Stored data:

========================

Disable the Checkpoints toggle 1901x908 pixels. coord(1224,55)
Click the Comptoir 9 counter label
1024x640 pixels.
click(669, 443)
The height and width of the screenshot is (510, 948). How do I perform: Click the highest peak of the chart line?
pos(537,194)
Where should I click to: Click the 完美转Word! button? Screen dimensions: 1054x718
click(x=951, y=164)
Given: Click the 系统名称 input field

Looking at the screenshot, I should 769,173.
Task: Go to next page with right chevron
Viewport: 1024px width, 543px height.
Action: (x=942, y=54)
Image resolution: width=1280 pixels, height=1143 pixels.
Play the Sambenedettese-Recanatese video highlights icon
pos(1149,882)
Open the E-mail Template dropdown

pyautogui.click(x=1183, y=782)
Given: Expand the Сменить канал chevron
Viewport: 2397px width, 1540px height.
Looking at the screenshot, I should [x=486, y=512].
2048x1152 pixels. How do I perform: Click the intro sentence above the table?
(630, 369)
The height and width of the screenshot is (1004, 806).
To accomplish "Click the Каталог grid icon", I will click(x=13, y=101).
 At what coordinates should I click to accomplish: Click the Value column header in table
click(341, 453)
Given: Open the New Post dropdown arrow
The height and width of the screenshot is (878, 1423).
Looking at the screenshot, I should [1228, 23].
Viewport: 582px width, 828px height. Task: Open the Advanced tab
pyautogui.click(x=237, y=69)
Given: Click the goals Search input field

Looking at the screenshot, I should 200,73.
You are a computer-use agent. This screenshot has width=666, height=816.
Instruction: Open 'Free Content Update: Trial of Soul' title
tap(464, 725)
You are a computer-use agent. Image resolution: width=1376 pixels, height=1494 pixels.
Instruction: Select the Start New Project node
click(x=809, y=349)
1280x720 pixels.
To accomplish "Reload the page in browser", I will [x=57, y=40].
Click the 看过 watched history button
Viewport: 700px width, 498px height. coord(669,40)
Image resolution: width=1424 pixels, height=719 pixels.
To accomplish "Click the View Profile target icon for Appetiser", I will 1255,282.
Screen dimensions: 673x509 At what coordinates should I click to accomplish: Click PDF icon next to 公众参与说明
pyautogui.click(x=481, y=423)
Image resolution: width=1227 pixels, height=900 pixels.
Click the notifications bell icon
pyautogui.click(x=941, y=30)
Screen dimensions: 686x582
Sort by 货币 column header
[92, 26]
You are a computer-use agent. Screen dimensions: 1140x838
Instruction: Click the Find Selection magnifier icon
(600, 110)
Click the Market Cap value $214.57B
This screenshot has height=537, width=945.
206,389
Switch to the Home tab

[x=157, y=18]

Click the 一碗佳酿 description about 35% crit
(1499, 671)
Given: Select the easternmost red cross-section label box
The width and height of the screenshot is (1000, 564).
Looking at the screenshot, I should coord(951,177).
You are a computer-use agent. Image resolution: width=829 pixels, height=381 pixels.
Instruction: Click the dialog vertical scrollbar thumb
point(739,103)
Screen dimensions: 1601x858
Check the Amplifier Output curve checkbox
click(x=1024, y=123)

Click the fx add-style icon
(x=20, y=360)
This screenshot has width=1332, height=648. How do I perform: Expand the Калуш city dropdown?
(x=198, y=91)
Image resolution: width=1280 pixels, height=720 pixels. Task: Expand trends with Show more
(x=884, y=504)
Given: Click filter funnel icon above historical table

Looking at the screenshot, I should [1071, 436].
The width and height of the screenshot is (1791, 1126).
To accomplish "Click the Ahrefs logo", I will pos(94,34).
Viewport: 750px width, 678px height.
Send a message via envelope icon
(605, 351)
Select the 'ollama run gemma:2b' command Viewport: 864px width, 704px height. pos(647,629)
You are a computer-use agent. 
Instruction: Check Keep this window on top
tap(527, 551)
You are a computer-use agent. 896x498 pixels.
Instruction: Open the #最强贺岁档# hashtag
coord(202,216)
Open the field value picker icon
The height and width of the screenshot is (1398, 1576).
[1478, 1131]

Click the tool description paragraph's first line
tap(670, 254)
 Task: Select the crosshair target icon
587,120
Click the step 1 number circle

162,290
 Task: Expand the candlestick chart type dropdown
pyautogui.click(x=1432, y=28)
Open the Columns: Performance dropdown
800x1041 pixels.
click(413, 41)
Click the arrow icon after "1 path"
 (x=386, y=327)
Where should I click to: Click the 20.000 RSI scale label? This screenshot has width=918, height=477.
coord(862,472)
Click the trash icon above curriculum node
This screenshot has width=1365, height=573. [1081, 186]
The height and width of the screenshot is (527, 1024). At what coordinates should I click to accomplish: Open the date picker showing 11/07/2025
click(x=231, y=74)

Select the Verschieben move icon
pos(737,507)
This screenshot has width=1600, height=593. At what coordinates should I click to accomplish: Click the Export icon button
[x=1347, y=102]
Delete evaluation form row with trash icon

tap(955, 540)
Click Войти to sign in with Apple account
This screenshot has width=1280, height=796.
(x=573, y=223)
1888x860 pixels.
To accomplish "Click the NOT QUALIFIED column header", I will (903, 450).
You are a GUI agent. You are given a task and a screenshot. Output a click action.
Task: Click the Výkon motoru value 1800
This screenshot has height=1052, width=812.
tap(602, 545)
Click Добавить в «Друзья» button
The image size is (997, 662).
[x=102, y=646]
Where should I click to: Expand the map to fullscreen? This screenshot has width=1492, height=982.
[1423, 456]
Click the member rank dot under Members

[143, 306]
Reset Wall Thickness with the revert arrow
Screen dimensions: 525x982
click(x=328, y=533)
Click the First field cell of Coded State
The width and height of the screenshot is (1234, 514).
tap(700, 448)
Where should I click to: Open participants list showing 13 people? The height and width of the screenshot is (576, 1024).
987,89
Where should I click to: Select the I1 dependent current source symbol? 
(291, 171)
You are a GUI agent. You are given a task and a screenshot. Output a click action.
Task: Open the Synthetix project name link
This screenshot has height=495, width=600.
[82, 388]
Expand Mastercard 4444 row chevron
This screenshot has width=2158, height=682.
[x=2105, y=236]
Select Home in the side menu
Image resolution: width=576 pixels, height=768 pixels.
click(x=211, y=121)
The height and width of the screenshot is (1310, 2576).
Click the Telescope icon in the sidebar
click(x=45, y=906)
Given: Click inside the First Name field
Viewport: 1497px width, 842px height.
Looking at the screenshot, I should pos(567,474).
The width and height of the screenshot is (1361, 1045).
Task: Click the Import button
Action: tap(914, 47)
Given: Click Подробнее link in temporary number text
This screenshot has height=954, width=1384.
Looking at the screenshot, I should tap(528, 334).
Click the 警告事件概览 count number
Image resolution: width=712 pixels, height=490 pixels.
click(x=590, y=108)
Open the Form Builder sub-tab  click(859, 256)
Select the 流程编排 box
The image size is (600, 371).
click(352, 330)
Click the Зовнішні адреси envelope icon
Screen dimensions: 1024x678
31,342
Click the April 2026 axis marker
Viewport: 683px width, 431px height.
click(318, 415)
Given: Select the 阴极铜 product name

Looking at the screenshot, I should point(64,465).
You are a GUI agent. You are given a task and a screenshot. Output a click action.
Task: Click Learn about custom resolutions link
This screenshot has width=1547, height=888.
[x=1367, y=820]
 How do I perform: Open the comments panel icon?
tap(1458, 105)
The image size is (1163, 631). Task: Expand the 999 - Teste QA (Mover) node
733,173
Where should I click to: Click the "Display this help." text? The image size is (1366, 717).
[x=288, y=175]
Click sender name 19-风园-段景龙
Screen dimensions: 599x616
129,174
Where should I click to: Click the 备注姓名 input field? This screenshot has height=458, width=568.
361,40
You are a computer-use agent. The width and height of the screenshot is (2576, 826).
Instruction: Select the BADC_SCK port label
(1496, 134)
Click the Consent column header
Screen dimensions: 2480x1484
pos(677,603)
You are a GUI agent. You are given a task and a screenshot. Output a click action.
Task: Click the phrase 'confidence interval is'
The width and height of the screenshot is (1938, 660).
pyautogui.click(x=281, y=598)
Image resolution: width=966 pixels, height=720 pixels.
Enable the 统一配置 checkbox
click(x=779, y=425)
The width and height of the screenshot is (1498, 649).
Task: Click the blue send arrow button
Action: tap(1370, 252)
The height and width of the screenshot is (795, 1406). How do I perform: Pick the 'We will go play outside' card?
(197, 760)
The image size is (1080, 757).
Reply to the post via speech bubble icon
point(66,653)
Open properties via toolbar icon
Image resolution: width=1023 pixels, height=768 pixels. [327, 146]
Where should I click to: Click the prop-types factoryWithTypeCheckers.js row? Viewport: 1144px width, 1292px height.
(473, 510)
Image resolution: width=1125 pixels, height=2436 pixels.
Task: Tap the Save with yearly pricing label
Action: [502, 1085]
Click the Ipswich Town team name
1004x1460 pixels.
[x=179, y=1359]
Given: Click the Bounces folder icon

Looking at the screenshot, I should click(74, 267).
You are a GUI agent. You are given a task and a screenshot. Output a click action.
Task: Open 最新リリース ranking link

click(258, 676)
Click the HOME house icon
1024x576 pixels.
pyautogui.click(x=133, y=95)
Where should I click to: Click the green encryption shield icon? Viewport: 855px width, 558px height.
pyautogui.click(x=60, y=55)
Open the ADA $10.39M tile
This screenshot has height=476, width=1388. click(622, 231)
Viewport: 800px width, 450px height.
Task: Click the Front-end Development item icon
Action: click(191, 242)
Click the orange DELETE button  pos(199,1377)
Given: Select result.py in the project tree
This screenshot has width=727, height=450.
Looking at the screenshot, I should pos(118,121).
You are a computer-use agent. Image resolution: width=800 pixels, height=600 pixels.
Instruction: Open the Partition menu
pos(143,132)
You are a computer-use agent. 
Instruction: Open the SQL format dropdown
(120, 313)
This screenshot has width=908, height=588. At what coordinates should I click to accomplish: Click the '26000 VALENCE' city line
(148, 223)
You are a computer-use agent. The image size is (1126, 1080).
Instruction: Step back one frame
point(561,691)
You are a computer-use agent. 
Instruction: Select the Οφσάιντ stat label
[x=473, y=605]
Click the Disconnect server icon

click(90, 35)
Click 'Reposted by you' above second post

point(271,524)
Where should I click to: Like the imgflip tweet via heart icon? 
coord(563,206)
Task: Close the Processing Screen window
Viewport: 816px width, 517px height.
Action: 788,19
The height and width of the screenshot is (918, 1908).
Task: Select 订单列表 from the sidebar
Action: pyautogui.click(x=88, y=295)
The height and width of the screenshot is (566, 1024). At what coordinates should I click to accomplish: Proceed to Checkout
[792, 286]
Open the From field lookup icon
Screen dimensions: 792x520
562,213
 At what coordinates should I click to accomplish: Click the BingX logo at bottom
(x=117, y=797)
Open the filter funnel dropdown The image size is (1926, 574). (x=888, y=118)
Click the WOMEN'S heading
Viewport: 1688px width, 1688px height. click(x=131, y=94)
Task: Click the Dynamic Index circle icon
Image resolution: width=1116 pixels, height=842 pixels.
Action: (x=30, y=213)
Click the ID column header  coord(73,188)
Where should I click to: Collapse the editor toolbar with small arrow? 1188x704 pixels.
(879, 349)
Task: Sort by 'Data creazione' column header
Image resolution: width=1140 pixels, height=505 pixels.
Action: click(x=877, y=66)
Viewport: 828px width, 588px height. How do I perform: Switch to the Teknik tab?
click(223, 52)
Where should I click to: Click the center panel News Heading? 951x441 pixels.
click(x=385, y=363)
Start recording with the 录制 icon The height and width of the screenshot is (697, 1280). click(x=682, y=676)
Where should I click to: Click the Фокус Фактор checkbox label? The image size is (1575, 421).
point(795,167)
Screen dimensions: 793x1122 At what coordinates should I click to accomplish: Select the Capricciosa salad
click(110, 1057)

========================

Would you retype the lines above from the one with "Click sender name 19-风园-段景龙" down to the one with "Click the Ipswich Town team name", word for word, both ends included and no other lines?

SOLUTION FOR THIS TASK:
Click sender name 19-风园-段景龙
Screen dimensions: 599x616
129,174
Where should I click to: Click the 备注姓名 input field? This screenshot has height=458, width=568.
361,40
You are a computer-use agent. The width and height of the screenshot is (2576, 826).
Instruction: Select the BADC_SCK port label
(1496, 134)
Click the Consent column header
Screen dimensions: 2480x1484
pos(677,603)
You are a GUI agent. You are given a task and a screenshot. Output a click action.
Task: Click the phrase 'confidence interval is'
The width and height of the screenshot is (1938, 660).
pyautogui.click(x=281, y=598)
Image resolution: width=966 pixels, height=720 pixels.
Enable the 统一配置 checkbox
click(x=779, y=425)
The width and height of the screenshot is (1498, 649).
Task: Click the blue send arrow button
Action: tap(1370, 252)
The height and width of the screenshot is (795, 1406). How do I perform: Pick the 'We will go play outside' card?
(197, 760)
The image size is (1080, 757).
Reply to the post via speech bubble icon
point(66,653)
Open properties via toolbar icon
Image resolution: width=1023 pixels, height=768 pixels. [327, 146]
Where should I click to: Click the prop-types factoryWithTypeCheckers.js row? Viewport: 1144px width, 1292px height.
(473, 510)
Image resolution: width=1125 pixels, height=2436 pixels.
Task: Tap the Save with yearly pricing label
Action: [502, 1085]
Click the Ipswich Town team name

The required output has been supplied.